Il 15 aprile, la Commissione europea ha annunciato un investimento di 1,07 miliardi di euro in 57 nuovi progetti di difesa nell'ambito del Fondo europeo per la difesa (EDF), a seguito della valutazione dei bandi 2025. Gli investimenti mirano a contribuire agli obiettivi della tabella di marcia dell'UE per la prontezza operativa in materia di difesa entro il 2030 e a finanziare le priorità strategiche del settore difesa.
Il Fondo europeo per la difesa (EDF) è il programma di finanziamento dell'UE dedicato alla ricerca e allo sviluppo nel settore della difesa. L'obiettivo è sostenere progetti comuni tra paesi e imprese europee al fine di rafforzare le capacità difensive collettive e migliorare il coordinamento all'interno dell'industria della difesa europea.
I progetti selezionati coprono diversi ambiti, tra cui l'intelligenza artificiale, la difesa cibernetica e i sistemi per droni e contro-droni. Secondo la Commissione, le iniziative mirano a rafforzare le capacità dell'UE nel campo della tecnologia della difesa.
Più di 15 dei progetti sono collegati alle quattro iniziative europee di prontezza operativa, denominate European Readiness Flagships.
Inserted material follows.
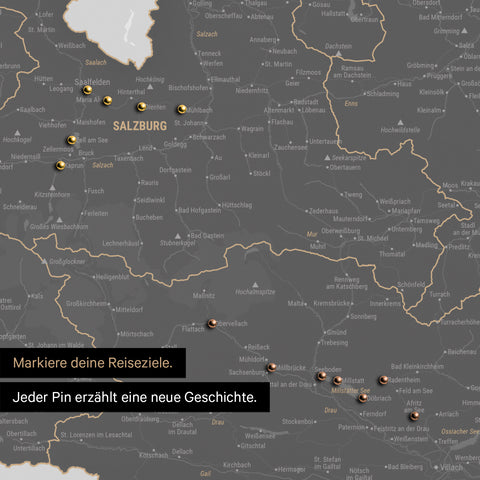
Task: Click the copper pin at Obervellach
Action: coord(212,323)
Questi sono integrati da progetti trasversali in settori quali la tecnologia dei sensori, lo sviluppo digitale e la cibertecnologia, consentendo il sostegno a più iniziative in parallelo.
In oltre 20 dei progetti sono rappresentati attori del settore della difesa nordico, tra cui Saab (Svezia), Patria (Finlandia) e Kongsberg Defence & Aerospace (Norvegia). Partecipano inoltre diverse università e istituti di istruzione superiore nordici, insieme a un gran numero di piccole e medie imprese.
NDS ha precedentemente riferito che il progetto FAMOUS 3, guidato da Patria, ha ricevuto un finanziamento di 79 milioni di euro.
La raccolta completa dei progetti è disponibile tramite la Commissione europea.